After Mr. Rogers had been long and straitly imprisoned, and lodged in Newgate among thieves, often examined, and very uncharitably entreated, and at length unjustly and most cruelly condemned by Stephen Gardiner, bishop of Winchester, the fourth day of February, in the year of our Lord 1555, being Monday in the morning, he was suddenly warned by the keeper of Newgate's wife, to prepare himself for the fire; who, being then sound asleep, could scarce be awaked. At length being raised and awaked, and bid to make haste, then said he, "If it be so, I need not tie my points." And so was had down, first to bishop Bonner to be degraded: which being done, he craved of Bonner but one petition; and Bonner asked what that should be. Mr. Rogers replied that he might speak a few words with his wife before his burning, but that could not be obtained of him.

When the time came that he should be brought out of Newgate to Smithfield, the place of his execution, Mr. Woodroofe, one of the sheriffs, first came to Mr. Rogers, and asked him if he would revoke his abominable doctrine, and the evil opinion of the Sacrament of the altar. Mr. Rogers answered, "That which I have preached I will seal with my blood." Then Mr. Woodroofe said, "Thou art an heretic." "That shall be known," quoth Mr. Rogers, "at the Day of Judgment." "Well," said Mr. Woodroofe, "I will never pray for thee." "But I will pray for you," said Mr. Rogers; and so was brought the same day, the fourth of February, by the sheriffs, towards Smithfield, saying the Psalm Miserere by the way, all the people wonderfully rejoicing at his constancy; with great praises and thanks to God for the same. And there in the presence of Mr. Rochester, comptroller of the queen's household, Sir Richard Southwell, both the sheriffs, and a great number of people, he was burnt to ashes, washing his hands in the flame as he was burning. A little before his burning, his pardon was brought, if he would have recanted; but he utterly refused it. He was the first martyr of all the blessed company that suffered in Queen Mary's time that gave the first adventure upon the fire. His wife and children, being eleven in number, ten able to go, and one sucking at her breast, met him by the way, as he went towards Smithfield.

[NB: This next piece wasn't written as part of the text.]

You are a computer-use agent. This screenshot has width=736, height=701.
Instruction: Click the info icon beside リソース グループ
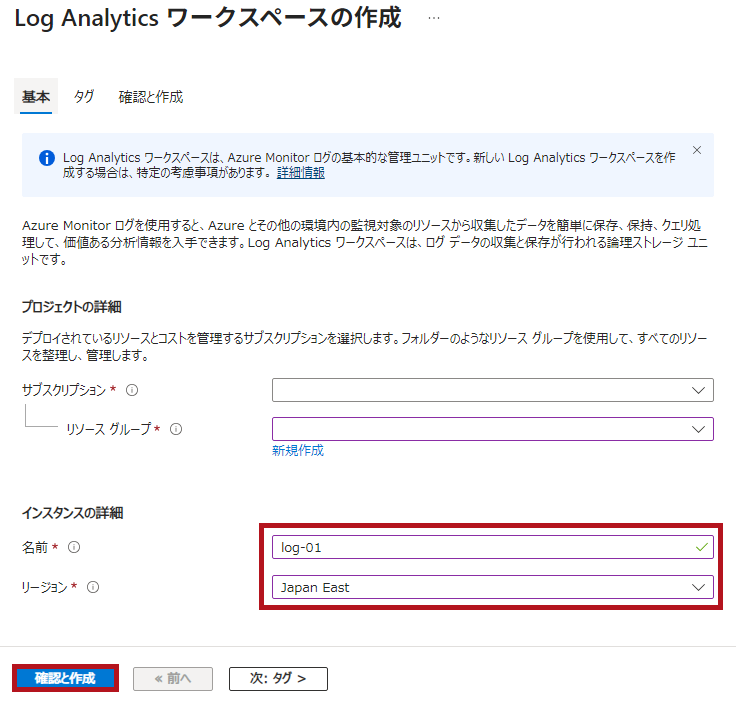(176, 429)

This sorrowful sight of his own flesh and blood could nothing move him, but that he constantly and cheerfully took his death with wonderful patience, in the defense and quarrel of the Gospel of Christ."

I don't think Jonathan Barksdale's wife is connected absolutely with the Martyr but she is with the Leiws and  Rogers family.  In the George Rogers Clark papers he states that the connection is not proven.

Grandma Powell would be overjoyed to know that she was related to both Meriwether Lewis and George Rogers Clark!  Rebecca Bedwell Barksdale had sued the estate of her husband's father.  So there are legal records showing who she married--Nathan Barksdale, son of  Jonathan Barksdale and Lucy Rogers.  I do not think the rest of these families "claimed" us.  But in my DNA file, I have this link.  If you search for the family tree information, there are errors.  Most have John Rogers' wife and Giles' Rogers wife with the same name.  I entered it into my tree like that but probably one is not correct.  However, often children were named for relatives and they could carry the same name.